You may better define these before buying :

  1. What are the outputs of the system ?

    • resistor only? this might be done by EEPOT connected with SPI, I2C…ok with some HW interface).
    • For gas, safety requirements may make it more complex.
  2. What would be the inputs?

  • IR camera? you would look what model is supported by your carrier board SDK
  • Temp sensor ?
  • Other ?
  1. What would be the training dataset ?

Great questions:

Training on a PC is preferred over the cloud. I’m assuming training locally is easier to setup and execute than training in the cloud. However, I need to configure a PC with native Ubuntu. Examples like Cartpole don’t render on Windows or an Ubuntu VM.

The hardware will be a mock-up of a stove.
It is too dangerous to attempt to connect a real gas / electric stove for control. The mock-up will be a TEC attached to a “griddle”. The TEC will interface to a controller that will provide input (analog voltage) for the “set temperature” and output for the temperature sensor (analog voltage). The TEC will attach to a mock “griddle” with a thermistor on the side where food would normally be placed.

Specific answers to the questions

  1. Outputs are an analog voltage that goes to a Temperature Controller for a TEC, creating the “hot side”.
  2. Inputs are the temperature of the TEC and the temperature of the “food side” of the griddle.
  3. Training would begin with a finite difference model of the heat transfer. After training on this and successfully demonstrating control, it would be deployed on the mock hardware.

I think all of this is compatible with the Nano.

The nano advertises training using JetPack on the Nano
Why not train on the Nano itself? I don’t have another GPU other than a couple of PCs with Nvidia video cards with GPUs.

Any comment on the Yahboom implemenation of the Jetson Nano?

  • Why shouldn’t I use this hardware?
  • Is the limitation of 16 Gb eMMC a significant constraint? How can you fit Ubuntu, Anaconda, … on this?

Sorry I missed that. Might you please share the source link so that I won’t give this weird advice any longer ?
It may just be a GPU memory issue, but your problem may not require so much GPU memory and might be trained on Nano itself.

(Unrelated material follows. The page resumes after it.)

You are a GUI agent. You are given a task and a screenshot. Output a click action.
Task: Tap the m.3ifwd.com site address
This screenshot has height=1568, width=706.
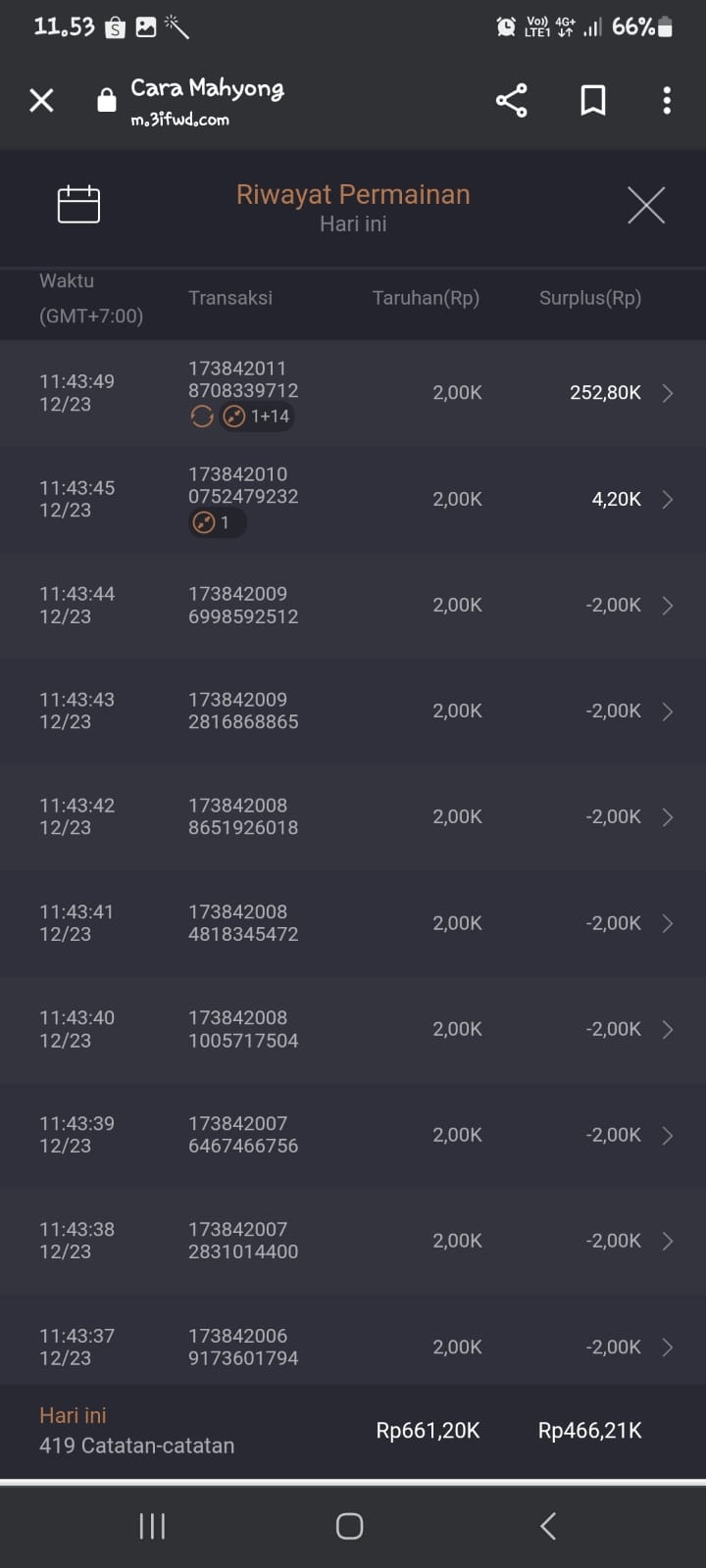click(179, 120)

I haven’t said you shouldn’t, I don’t know this HW (very curious about their robot embedding the $99 LIDAR).
Just advised to check what links (GPIO, I2C, SPI, PWM, … ) you need for interfacing, and check that the system you’re about to buy provides these interfaces as available.
Also note that some carrier board vendors may not support for long time, and NVIDIA will only release updates for NVIDIA devkits.

I cannot say what will be the best eMMC size for you…Ubuntu may not use so much disk by itself, it mainly depends on what software you’ll want to install later.

When I looked at this:

  • developer nvidia com/embedded/learn/get-started-jetson-nano-devkit#next-projects
    and this
  • GitHub for Jetson RL

it appeared to me that I could train simple RL on the Jetson Nano itself; I don’t necessarily need to set up a separate Linux box to do this. I thought the Jetson Nano had sufficient NNs on-board and GPUs such that training on the Nano would be faster than training on a PC that did not have an Nvidia GPU.

I think by experience in my case that a GTX1050 on a decent (<5 years old) PC would be 3x faster than a TX1 for GPU processing (Nano shouldn’t be that much different with half CUDA cores).

Probably someone more skilled would further comment on this, as each case is specific.